What do we do about them, if the law has proven incapable of reigning them in?

If law and government is no longer sufficient in maintaining a civil order, then it falls to regular citizens to enforce that civility.

Three things are needed on the part of those citizens. First: a good conscience, particularly a good conscience before God. Second: the will to act upon that conscience. And third: the means to enforce the right to conscience while itself being reigned in by conscience.

In other words: a model citizen must be one who realizes that he is empowered to carry deadly force, who actively does possess deadly force, and also understands that with this right comes terrible responsibility. So much so that he or she will not actively seek to employ it.

Now imagine a large segment of the population that believes in such a thing as absolute right and wrong, and understands it well enough that its individuals are willing to carry firearms as a last resort against acts of evil.

Wouldn't those who contemplate evil be a lot less likely to carry out their actions, knowing that they stood a far greater chance of being killed before they could accomplish their goals to the fullest?

How many people would Cho Seung-Hui have been content to kill if yesterday morning he knew he would probably be taken down that much sooner by someone with a gun?

There are going to be some who will scream for more gun control laws, in the wake of this tragedy. Tell me: how much gun-related violence have gun laws prevented? The people who use guns to carry out these evil acts don't give a damn about gun laws. If they want a gun, they are going to be able to find one no matter what.

The only thing that will stop evil people with guns, is to have a lot more good people with guns.

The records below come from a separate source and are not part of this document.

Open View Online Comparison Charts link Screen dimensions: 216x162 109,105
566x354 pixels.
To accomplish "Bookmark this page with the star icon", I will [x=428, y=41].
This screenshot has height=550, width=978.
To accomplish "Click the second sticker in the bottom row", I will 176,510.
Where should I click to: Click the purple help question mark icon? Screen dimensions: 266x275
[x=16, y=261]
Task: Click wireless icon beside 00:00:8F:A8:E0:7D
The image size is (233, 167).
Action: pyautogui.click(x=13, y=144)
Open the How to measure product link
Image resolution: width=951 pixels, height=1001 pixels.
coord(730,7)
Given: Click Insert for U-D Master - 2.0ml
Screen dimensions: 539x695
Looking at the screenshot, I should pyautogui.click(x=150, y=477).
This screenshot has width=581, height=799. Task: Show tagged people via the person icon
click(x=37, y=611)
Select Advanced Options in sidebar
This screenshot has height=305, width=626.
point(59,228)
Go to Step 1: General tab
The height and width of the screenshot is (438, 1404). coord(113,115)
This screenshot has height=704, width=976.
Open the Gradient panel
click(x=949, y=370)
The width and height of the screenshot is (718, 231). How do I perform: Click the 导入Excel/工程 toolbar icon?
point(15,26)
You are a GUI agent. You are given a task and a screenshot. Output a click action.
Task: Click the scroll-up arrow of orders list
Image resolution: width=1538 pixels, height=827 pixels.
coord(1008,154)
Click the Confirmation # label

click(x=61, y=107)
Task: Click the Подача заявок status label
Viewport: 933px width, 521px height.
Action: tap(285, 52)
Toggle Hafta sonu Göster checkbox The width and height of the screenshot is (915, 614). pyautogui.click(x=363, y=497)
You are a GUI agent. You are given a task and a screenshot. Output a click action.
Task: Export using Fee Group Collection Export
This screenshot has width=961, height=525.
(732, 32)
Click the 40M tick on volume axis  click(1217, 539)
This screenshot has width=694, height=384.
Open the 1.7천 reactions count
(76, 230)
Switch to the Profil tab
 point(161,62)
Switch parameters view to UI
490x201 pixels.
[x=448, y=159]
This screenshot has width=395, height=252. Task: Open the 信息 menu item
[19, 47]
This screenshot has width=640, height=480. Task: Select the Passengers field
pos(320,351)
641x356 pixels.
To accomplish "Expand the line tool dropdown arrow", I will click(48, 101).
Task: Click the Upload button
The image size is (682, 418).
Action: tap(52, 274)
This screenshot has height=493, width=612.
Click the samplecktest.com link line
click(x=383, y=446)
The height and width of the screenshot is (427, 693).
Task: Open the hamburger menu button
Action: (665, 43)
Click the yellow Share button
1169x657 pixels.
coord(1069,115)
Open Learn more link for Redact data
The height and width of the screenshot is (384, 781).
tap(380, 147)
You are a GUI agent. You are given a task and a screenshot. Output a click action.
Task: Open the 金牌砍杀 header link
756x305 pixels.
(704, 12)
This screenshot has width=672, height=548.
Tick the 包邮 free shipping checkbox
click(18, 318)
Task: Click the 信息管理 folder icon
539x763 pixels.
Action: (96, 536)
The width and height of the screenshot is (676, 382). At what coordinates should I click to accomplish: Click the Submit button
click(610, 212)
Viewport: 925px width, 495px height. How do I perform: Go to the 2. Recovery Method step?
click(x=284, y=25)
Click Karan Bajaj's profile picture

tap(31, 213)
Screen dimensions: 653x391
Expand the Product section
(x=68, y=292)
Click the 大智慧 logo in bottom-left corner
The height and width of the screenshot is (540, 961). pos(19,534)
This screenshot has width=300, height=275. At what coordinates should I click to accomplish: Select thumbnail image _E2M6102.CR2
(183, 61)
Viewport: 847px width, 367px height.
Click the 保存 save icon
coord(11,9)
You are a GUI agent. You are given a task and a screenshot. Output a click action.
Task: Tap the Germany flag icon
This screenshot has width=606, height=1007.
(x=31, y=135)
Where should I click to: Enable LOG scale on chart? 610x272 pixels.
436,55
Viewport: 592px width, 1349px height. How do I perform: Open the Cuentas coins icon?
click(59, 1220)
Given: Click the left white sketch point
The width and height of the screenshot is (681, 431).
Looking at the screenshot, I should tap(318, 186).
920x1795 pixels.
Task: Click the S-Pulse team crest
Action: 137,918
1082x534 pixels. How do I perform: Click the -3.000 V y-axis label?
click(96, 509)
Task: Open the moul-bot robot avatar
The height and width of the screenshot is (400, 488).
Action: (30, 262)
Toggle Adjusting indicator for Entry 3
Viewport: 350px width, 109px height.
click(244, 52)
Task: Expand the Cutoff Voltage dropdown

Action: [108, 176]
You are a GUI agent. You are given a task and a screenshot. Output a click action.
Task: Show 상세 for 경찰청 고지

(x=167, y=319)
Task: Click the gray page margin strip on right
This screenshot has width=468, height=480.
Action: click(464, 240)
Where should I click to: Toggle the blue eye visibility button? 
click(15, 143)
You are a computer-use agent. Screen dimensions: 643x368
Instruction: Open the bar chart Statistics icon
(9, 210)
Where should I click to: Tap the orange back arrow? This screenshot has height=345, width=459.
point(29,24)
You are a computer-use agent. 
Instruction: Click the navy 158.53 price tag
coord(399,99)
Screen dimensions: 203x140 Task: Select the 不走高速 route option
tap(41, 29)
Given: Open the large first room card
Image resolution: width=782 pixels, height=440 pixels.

Maybe if there were more good people with guns, then this country and its government would not be as screwed-up as it is.

Monday, April 16, 2007

Virginia Tech shootings

Unbelievable. I visited Virginia Tech a few years ago and thought it was one of the most beautiful campuses I've ever seen. Hard to comprehend that something this horrible could happen there.

Don't know much else to say except that my thoughts and prayers go out to them.